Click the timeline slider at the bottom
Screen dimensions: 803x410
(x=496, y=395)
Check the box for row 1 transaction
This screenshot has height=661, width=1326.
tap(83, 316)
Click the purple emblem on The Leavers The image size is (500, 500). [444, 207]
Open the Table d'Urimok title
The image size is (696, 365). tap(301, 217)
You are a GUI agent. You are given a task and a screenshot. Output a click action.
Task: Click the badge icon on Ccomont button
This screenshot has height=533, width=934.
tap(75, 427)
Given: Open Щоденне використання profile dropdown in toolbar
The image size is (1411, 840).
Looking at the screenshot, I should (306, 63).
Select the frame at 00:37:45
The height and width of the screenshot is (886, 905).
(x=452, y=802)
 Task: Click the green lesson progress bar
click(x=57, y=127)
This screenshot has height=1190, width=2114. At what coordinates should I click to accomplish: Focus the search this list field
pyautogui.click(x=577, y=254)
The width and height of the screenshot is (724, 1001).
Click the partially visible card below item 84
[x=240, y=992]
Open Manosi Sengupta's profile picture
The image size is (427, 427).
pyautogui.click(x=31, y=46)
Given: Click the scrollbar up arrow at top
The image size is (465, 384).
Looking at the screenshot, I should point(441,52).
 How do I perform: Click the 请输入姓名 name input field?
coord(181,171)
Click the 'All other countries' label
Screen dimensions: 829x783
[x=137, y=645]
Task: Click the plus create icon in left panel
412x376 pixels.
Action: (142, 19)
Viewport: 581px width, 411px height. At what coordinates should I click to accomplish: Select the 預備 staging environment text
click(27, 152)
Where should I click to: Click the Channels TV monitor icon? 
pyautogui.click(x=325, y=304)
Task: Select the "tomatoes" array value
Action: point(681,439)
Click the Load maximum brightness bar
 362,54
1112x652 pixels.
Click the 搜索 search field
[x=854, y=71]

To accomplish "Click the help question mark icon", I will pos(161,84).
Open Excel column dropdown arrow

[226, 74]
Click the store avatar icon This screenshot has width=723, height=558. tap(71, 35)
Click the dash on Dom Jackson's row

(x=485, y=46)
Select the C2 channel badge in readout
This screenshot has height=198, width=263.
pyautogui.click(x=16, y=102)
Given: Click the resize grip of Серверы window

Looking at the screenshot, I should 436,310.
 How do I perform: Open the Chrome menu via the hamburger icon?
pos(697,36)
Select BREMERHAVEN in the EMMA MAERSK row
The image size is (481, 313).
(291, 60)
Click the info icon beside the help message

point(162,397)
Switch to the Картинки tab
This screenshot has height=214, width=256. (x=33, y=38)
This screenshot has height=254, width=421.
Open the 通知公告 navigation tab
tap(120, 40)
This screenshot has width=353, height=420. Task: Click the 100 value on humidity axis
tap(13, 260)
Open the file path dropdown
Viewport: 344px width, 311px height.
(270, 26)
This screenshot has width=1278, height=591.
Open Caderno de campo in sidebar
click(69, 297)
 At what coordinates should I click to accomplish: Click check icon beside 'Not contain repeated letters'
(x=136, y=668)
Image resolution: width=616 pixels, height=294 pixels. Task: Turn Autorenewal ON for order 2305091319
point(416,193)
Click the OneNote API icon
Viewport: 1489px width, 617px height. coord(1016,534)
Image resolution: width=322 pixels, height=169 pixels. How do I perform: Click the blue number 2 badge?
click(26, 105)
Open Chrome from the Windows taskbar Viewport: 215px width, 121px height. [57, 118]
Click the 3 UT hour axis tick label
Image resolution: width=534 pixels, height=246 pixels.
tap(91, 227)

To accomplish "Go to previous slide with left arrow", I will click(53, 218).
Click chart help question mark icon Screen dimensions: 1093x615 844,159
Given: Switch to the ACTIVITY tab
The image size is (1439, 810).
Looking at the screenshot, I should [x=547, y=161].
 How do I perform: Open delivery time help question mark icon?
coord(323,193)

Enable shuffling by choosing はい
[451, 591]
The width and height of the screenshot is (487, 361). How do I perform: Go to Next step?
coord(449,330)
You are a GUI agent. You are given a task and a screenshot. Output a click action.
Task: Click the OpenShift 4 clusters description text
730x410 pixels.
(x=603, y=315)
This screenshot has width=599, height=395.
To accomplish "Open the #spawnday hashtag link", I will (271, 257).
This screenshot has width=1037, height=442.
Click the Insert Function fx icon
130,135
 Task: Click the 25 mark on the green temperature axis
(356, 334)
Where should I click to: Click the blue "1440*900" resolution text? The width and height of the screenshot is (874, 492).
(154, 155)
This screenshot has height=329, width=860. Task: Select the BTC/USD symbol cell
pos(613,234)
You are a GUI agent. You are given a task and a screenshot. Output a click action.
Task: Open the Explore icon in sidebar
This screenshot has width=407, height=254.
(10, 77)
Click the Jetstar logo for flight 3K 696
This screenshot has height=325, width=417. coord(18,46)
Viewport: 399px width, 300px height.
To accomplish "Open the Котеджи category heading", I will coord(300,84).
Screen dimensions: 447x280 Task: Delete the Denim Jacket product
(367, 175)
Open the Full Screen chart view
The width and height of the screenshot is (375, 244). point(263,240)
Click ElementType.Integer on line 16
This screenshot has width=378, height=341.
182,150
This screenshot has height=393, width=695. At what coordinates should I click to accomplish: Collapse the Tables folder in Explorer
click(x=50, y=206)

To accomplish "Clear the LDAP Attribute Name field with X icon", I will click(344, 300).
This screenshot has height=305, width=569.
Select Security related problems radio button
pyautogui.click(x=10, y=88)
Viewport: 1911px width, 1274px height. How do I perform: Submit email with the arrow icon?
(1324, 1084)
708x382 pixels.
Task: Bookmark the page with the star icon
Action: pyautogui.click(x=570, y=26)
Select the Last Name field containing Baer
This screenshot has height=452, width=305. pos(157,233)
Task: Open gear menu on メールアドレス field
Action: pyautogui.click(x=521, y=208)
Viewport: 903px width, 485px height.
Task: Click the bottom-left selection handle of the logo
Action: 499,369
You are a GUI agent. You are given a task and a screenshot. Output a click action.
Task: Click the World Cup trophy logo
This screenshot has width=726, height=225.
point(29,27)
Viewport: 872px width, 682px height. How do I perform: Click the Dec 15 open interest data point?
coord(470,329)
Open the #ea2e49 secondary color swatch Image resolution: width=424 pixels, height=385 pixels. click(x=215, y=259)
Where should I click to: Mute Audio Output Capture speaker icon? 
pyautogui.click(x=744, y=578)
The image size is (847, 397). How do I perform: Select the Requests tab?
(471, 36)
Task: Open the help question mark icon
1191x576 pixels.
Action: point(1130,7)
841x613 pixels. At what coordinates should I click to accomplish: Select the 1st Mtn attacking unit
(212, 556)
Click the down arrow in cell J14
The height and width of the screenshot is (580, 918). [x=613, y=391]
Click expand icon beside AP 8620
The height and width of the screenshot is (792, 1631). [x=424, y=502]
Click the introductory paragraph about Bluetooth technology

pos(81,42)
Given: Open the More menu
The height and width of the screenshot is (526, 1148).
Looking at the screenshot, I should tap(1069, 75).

------------------------------

Work to do:
Copy out all of the records above, line for line, with no changes.

Exercise answer:
Click the timeline slider at the bottom
Screen dimensions: 803x410
(x=496, y=395)
Check the box for row 1 transaction
This screenshot has height=661, width=1326.
tap(83, 316)
Click the purple emblem on The Leavers The image size is (500, 500). [444, 207]
Open the Table d'Urimok title
The image size is (696, 365). tap(301, 217)
You are a GUI agent. You are given a task and a screenshot. Output a click action.
Task: Click the badge icon on Ccomont button
This screenshot has height=533, width=934.
tap(75, 427)
Given: Open Щоденне використання profile dropdown in toolbar
The image size is (1411, 840).
Looking at the screenshot, I should (306, 63).
Select the frame at 00:37:45
The height and width of the screenshot is (886, 905).
(x=452, y=802)
 Task: Click the green lesson progress bar
click(x=57, y=127)
This screenshot has height=1190, width=2114. At what coordinates should I click to accomplish: Focus the search this list field
pyautogui.click(x=577, y=254)
The width and height of the screenshot is (724, 1001).
Click the partially visible card below item 84
[x=240, y=992]
Open Manosi Sengupta's profile picture
The image size is (427, 427).
pyautogui.click(x=31, y=46)
Given: Click the scrollbar up arrow at top
The image size is (465, 384).
Looking at the screenshot, I should point(441,52).
 How do I perform: Click the 请输入姓名 name input field?
coord(181,171)
Click the 'All other countries' label
Screen dimensions: 829x783
[x=137, y=645]
Task: Click the plus create icon in left panel
412x376 pixels.
Action: (142, 19)
Viewport: 581px width, 411px height. At what coordinates should I click to accomplish: Select the 預備 staging environment text
click(27, 152)
Where should I click to: Click the Channels TV monitor icon? 
pyautogui.click(x=325, y=304)
Task: Select the "tomatoes" array value
Action: point(681,439)
Click the Load maximum brightness bar
 362,54
1112x652 pixels.
Click the 搜索 search field
[x=854, y=71]

To accomplish "Click the help question mark icon", I will pos(161,84).
Open Excel column dropdown arrow

[226, 74]
Click the store avatar icon This screenshot has width=723, height=558. tap(71, 35)
Click the dash on Dom Jackson's row

(x=485, y=46)
Select the C2 channel badge in readout
This screenshot has height=198, width=263.
pyautogui.click(x=16, y=102)
Given: Click the resize grip of Серверы window

Looking at the screenshot, I should 436,310.
 How do I perform: Open the Chrome menu via the hamburger icon?
pos(697,36)
Select BREMERHAVEN in the EMMA MAERSK row
The image size is (481, 313).
(291, 60)
Click the info icon beside the help message

point(162,397)
Switch to the Картинки tab
This screenshot has height=214, width=256. (x=33, y=38)
This screenshot has height=254, width=421.
Open the 通知公告 navigation tab
tap(120, 40)
This screenshot has width=353, height=420. Task: Click the 100 value on humidity axis
tap(13, 260)
Open the file path dropdown
Viewport: 344px width, 311px height.
(270, 26)
This screenshot has width=1278, height=591.
Open Caderno de campo in sidebar
click(69, 297)
 At what coordinates should I click to accomplish: Click check icon beside 'Not contain repeated letters'
(x=136, y=668)
Image resolution: width=616 pixels, height=294 pixels. Task: Turn Autorenewal ON for order 2305091319
point(416,193)
Click the OneNote API icon
Viewport: 1489px width, 617px height. coord(1016,534)
Image resolution: width=322 pixels, height=169 pixels. How do I perform: Click the blue number 2 badge?
click(26, 105)
Open Chrome from the Windows taskbar Viewport: 215px width, 121px height. [57, 118]
Click the 3 UT hour axis tick label
Image resolution: width=534 pixels, height=246 pixels.
tap(91, 227)

To accomplish "Go to previous slide with left arrow", I will click(53, 218).
Click chart help question mark icon Screen dimensions: 1093x615 844,159
Given: Switch to the ACTIVITY tab
The image size is (1439, 810).
Looking at the screenshot, I should [x=547, y=161].
 How do I perform: Open delivery time help question mark icon?
coord(323,193)

Enable shuffling by choosing はい
[451, 591]
The width and height of the screenshot is (487, 361). How do I perform: Go to Next step?
coord(449,330)
You are a GUI agent. You are given a task and a screenshot. Output a click action.
Task: Click the OpenShift 4 clusters description text
730x410 pixels.
(x=603, y=315)
This screenshot has width=599, height=395.
To accomplish "Open the #spawnday hashtag link", I will (271, 257).
This screenshot has width=1037, height=442.
Click the Insert Function fx icon
130,135
 Task: Click the 25 mark on the green temperature axis
(356, 334)
Where should I click to: Click the blue "1440*900" resolution text? The width and height of the screenshot is (874, 492).
(154, 155)
This screenshot has height=329, width=860. Task: Select the BTC/USD symbol cell
pos(613,234)
You are a GUI agent. You are given a task and a screenshot. Output a click action.
Task: Open the Explore icon in sidebar
This screenshot has width=407, height=254.
(10, 77)
Click the Jetstar logo for flight 3K 696
This screenshot has height=325, width=417. coord(18,46)
Viewport: 399px width, 300px height.
To accomplish "Open the Котеджи category heading", I will coord(300,84).
Screen dimensions: 447x280 Task: Delete the Denim Jacket product
(367, 175)
Open the Full Screen chart view
The width and height of the screenshot is (375, 244). point(263,240)
Click ElementType.Integer on line 16
This screenshot has width=378, height=341.
182,150
This screenshot has height=393, width=695. At what coordinates should I click to accomplish: Collapse the Tables folder in Explorer
click(x=50, y=206)

To accomplish "Clear the LDAP Attribute Name field with X icon", I will click(344, 300).
This screenshot has height=305, width=569.
Select Security related problems radio button
pyautogui.click(x=10, y=88)
Viewport: 1911px width, 1274px height. How do I perform: Submit email with the arrow icon?
(1324, 1084)
708x382 pixels.
Task: Bookmark the page with the star icon
Action: pyautogui.click(x=570, y=26)
Select the Last Name field containing Baer
This screenshot has height=452, width=305. pos(157,233)
Task: Open gear menu on メールアドレス field
Action: pyautogui.click(x=521, y=208)
Viewport: 903px width, 485px height.
Task: Click the bottom-left selection handle of the logo
Action: 499,369
You are a GUI agent. You are given a task and a screenshot. Output a click action.
Task: Click the World Cup trophy logo
This screenshot has width=726, height=225.
point(29,27)
Viewport: 872px width, 682px height. How do I perform: Click the Dec 15 open interest data point?
coord(470,329)
Open the #ea2e49 secondary color swatch Image resolution: width=424 pixels, height=385 pixels. click(x=215, y=259)
Where should I click to: Mute Audio Output Capture speaker icon? 
pyautogui.click(x=744, y=578)
The image size is (847, 397). How do I perform: Select the Requests tab?
(471, 36)
Task: Open the help question mark icon
1191x576 pixels.
Action: point(1130,7)
841x613 pixels. At what coordinates should I click to accomplish: Select the 1st Mtn attacking unit
(212, 556)
Click the down arrow in cell J14
The height and width of the screenshot is (580, 918). [x=613, y=391]
Click expand icon beside AP 8620
The height and width of the screenshot is (792, 1631). [x=424, y=502]
Click the introductory paragraph about Bluetooth technology

pos(81,42)
Given: Open the More menu
The height and width of the screenshot is (526, 1148).
Looking at the screenshot, I should tap(1069, 75).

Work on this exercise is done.